Prosperini tenta il suicidio: «Chiedo scusa»

MilanoSmessi i guantoni da box. Niente più passerelle televisive. Persa, ormai, la poltrona di assessore. Anche il carcere è alle spalle. L’ultimo «confino» sono le mura di casa. Un orizzonte senza panorama. Soprattutto, senza una prospettiva sulla politica. Il suo terreno. Il palco che Pier Gianni Prosperini ha calcato negli ultimi vent’anni. E a cui ha dovuto rinunciare, travolto dallo scandalo delle tangenti intascate dal tycoon delle tv locali Raimondo Lagostena Bassi. Così, ieri mattina, l’ex assessore si è alzato di buon’ora. È andato nel suo studio e ha scritto tre lettere. Una alla moglie, un’altra alla figlia e l’ultima ai magistrati che hanno indagato su di lui. Quindi - verso le 7.30 - ha preso un bisturi, e si è tagliato alle braccia e alle gambe.

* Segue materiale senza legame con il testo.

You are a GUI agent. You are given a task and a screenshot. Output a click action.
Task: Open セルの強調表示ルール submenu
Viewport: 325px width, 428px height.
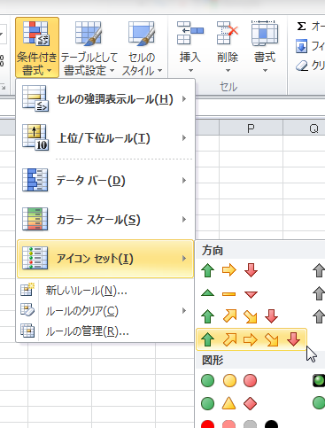click(x=105, y=99)
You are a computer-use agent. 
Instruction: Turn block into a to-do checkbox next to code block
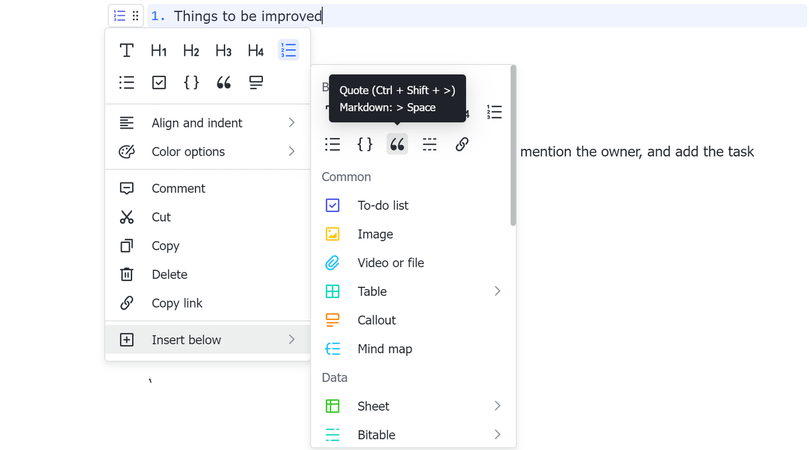point(159,83)
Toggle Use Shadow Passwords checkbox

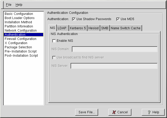[74, 19]
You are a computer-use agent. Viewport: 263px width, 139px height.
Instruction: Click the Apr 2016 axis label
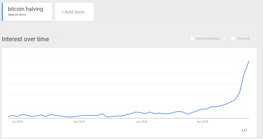(x=202, y=121)
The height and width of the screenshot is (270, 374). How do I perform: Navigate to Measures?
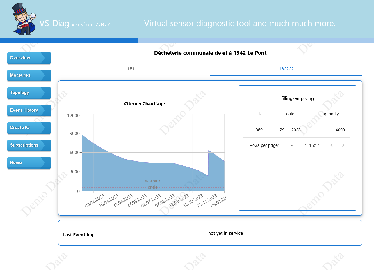pos(29,75)
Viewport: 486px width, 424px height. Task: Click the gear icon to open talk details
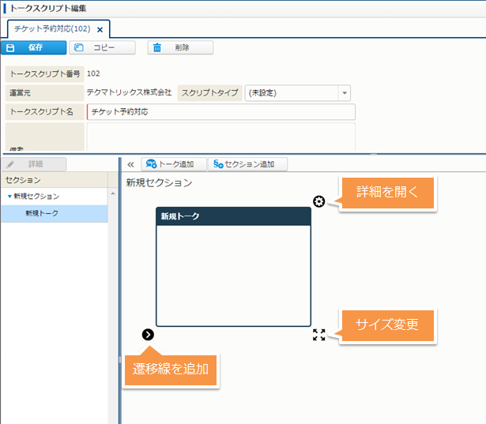(318, 201)
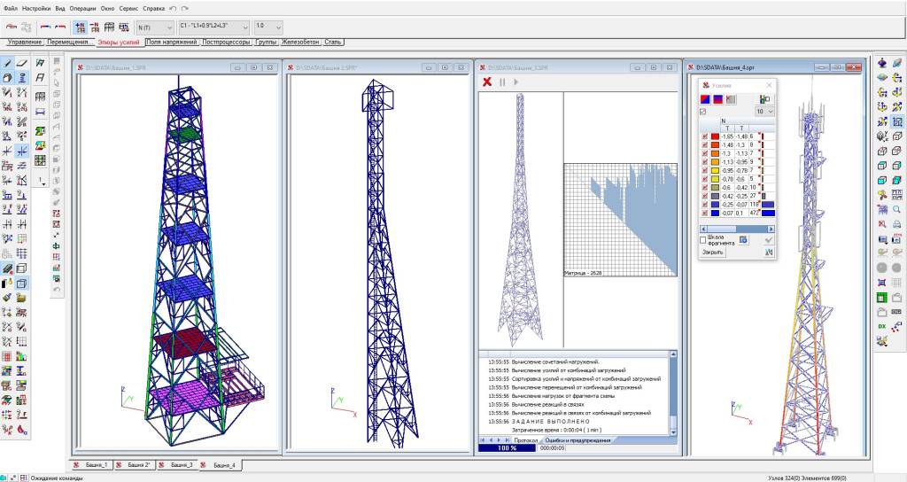Screen dimensions: 907x482
Task: Click the settings icon beside Шкала фрагмента
Action: pos(744,240)
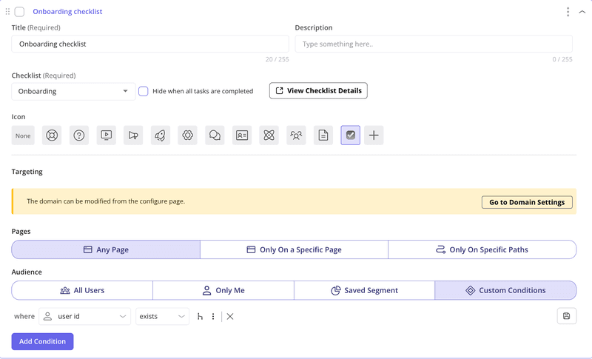The image size is (592, 359).
Task: Choose the atom icon
Action: pyautogui.click(x=269, y=135)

Un tentativo di suicidio concluso con un ricovero in codice verde. Non ha rischiato la vita, Prosperini. Però «non sono riuscito a farla finita», ha detto prima ancora che lo portassero in ospedale.
«Non odio né i pm né i giudici», scrive nella lettera indirizzata ai magistrati. «Non ho nulla contro di voi». Però «la Regione non ha subito alcun danno dalla mia attività», perché «le scelte operative non competevano a me», e «non sono mai entrato in decisioni che abbiano turbato le gare d’appalto». Ed è l’accusa che la Procura gli ha rivolto, aver preso denaro per favorire il network di Lagostena. Nessun riferimento, però, alle tangenti. Piuttosto, una sorta di memoria difensiva per affermare la bontà del proprio operato. E poi «l’impianto accusatorio era imponente, così ho scelto di patteggiare per tornare a casa dalla mia famiglia». E anche alla famiglia, scrive. «Mi dispiace, vi voglio bene. Ma non considerate il suicidio come qualcosa da condannare moralmente». Poi ha impugnato il bisturi.

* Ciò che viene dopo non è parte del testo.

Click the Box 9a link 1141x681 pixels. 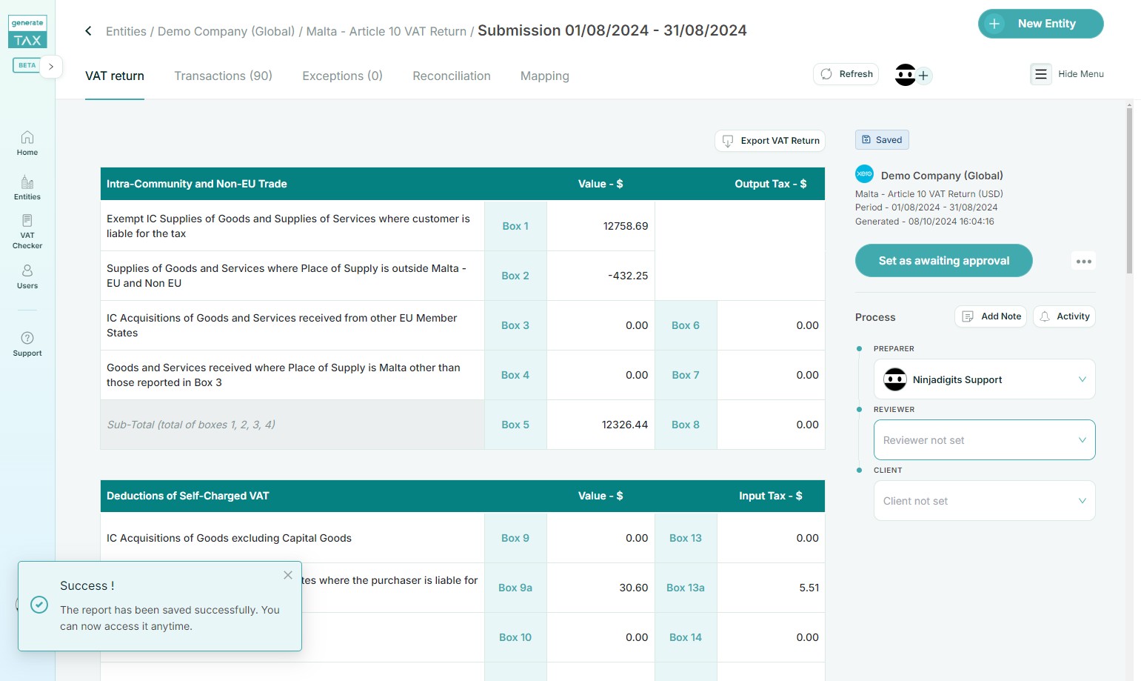click(x=515, y=588)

A trovarlo è stata la moglie. Prosperini era leggermente stordito da due pillole di Stilnox, un sonnifero che usava per combattere l’insonnia. Ha chiesto che non venisse chiamato il 118, per evitare il clamore dei media. Inutile. Ora è piantonato nell’ospedale San Carlo, con il permesso di ricevere le visite dei parenti. Dimagrito, altalenante nell’umore, provato. Una vicenda umana che colpisce anche chi su di lui ha indagato. «Al di là della vicenda giudiziaria - commenta il procuratore aggiunto Alfredo Robledo, che ha disposto il sequestro delle lettere - non possiamo che provare dispiacere per quanto accaduto, e augurargli di tornare quanto prima ai suoi affetti». Stesso augurio dal governatore Roberto Formigoni, che si è detto «molto colpito e addolorato, non capisco cosa possa essere passato nella sua testa». «Mi auguro - ha commentato il ministro della Difesa Ignazio La Russa - che ritrovi presto l’amore per la vita e la strada per uscire da questo terribile gorgo».
Ma intanto, niente più Prosperini judoka. O pugile. O tiratore scelto, alpino paracadutista e legionario. L’ex assessore - spiegano ora i suoi legali, Ettore Traini e Luigi Rossi - ha subito il contraccolpo psicologico della detenzione. «Il suo - dicono - non è un gesto dimostrativo né strumentale». Pesa, probabilmente, la traumatica uscita dalla scena politica. Ora più di prima, nel pieno della campagna elettorale per la «sua» Regione. O ancora, le ombre che le inchieste giudiziarie stanno proiettando sul suo passato e - inevitabilmente - sul suo futuro. Storie di un presunto traffico di armi con l’Eritrea che lo vedrebbero intermediario tra imprenditori italiani e funzionari di Asmara, di soldi trovati sui conti esteri (800mila euro su cui indagano la Procura e la Gdf), di rivoli finanziari di cui ancora non si conoscono provenienza e destinazione.

Così, l’ex assessore che pensava di aver chiuso con il patteggiamento a 3 anni e 5 mesi la partita giudiziaria (l’udienza sarà il 4 maggio) si è trovato a fare i conti con i tempi supplementari. E, forse, scoprendosi stanco all’idea di affrontare l’ennesimo round.